Il difensore, si sa, talvolta seppur raramente, si lascia andare allo sconforto di fronte a situazioni irritanti o imbarazzanti e si sfoga con l’arte oratoria che gli appartiene, sconfinando in descrizioni colorite del comportamento di controparte, del CTU [1], o addirittura del giudicante.

Corte di Cassazione Civile, Sez.

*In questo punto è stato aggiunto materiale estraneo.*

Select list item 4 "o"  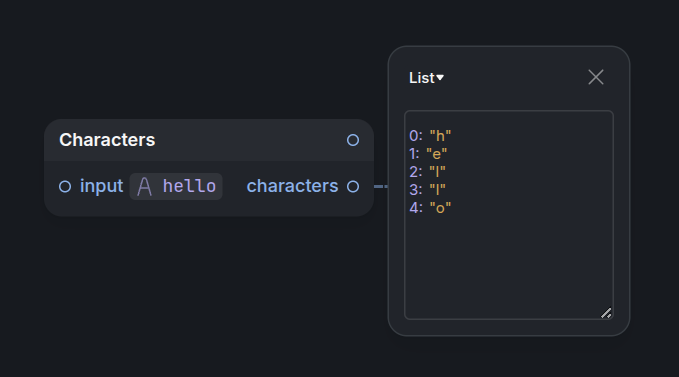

III, con Ordinanza n. 26318 depositata in data 17/10/2019 si è trovata a decidere su uno dei tanti casi, con decisione di corte d’appello che aveva ritenuto rientrare nei limiti del diritto di difesa le espressioni usate dal difensore in questione.

E’ noto che l’uso di frasi offensive e sconvenienti è ritenuto reprensibile dall’art. 52 del Codice Deontologico Forense .

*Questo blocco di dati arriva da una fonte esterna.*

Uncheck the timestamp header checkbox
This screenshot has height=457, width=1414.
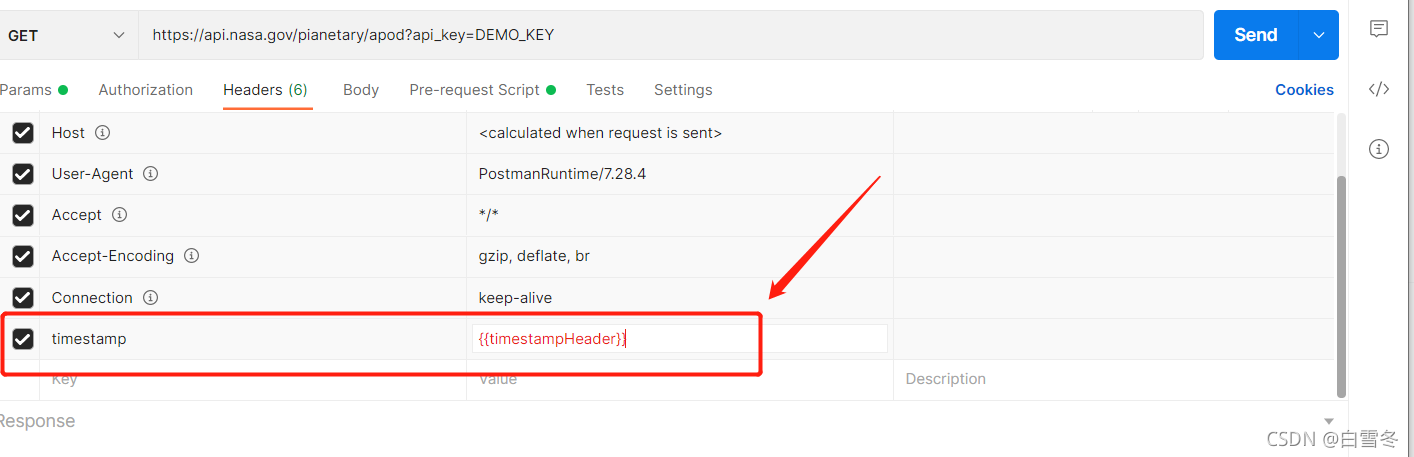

Il CNF delinea un limite dell’uso di frasi scolorite vietando di spostare le argomentazioni sul piano personale e soggettivo anziché argomentare sui fatti e diritto del caso (“ … può anche ammettersi crudezza di linguaggio e asperità dei toni, ma quando la diatriba trascende sul piano personale e soggettivo l'esigenza di tutela del decoro e della dignità professionale forense impone di sanzionare i relativi comportamenti”) 2.

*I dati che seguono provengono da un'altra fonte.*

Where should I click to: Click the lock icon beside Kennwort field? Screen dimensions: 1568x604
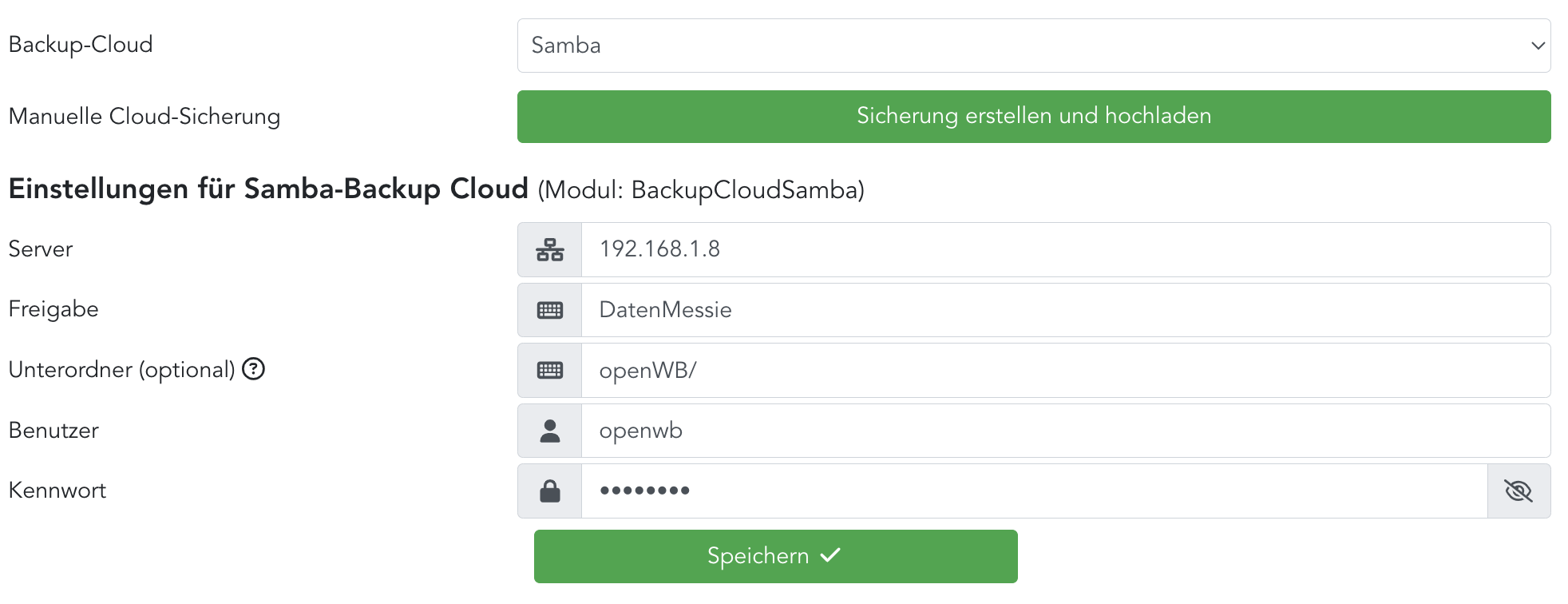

Anche il codice di procedura civile si occupa del fenomeno con l’art. 89 che censura le espressioni sconvenienti od offensive

1. Negli scritti presentati e nei discorsi pronunciati davanti al giudice, le parti e i loro difensori non debbono usare espressioni sconvenienti od offensive.
2. Il giudice, in ogni stato dell'istruzione, può disporre con ordinanza che si cancellino le espressioni sconvenienti od offensive , e, con la sentenza che decide la causa, può inoltre assegnare alla persona offesa una somma a titolo di risarcimento del danno anche non patrimoniale sofferto, quando le espressioni offensive non riguardano l'oggetto della causa

 

Nel caso di specie il difensore aveva, fra le altre, usato frasi quali "puntigliosità delle avverse affermazioni, peraltro nullificata da palesi errori giuridici dettati da una conoscenza sommaria della materia", o anche "tentativi, tra l'ingenuo e il maldestro, di ottenere giustizia attraverso metodi che non possono trovare ingresso nella dialettica processuale" e ancora “eccependo decadenze palesemente inesistenti con codice letto al Giudice come se questi fosse un «quivís de populo»”.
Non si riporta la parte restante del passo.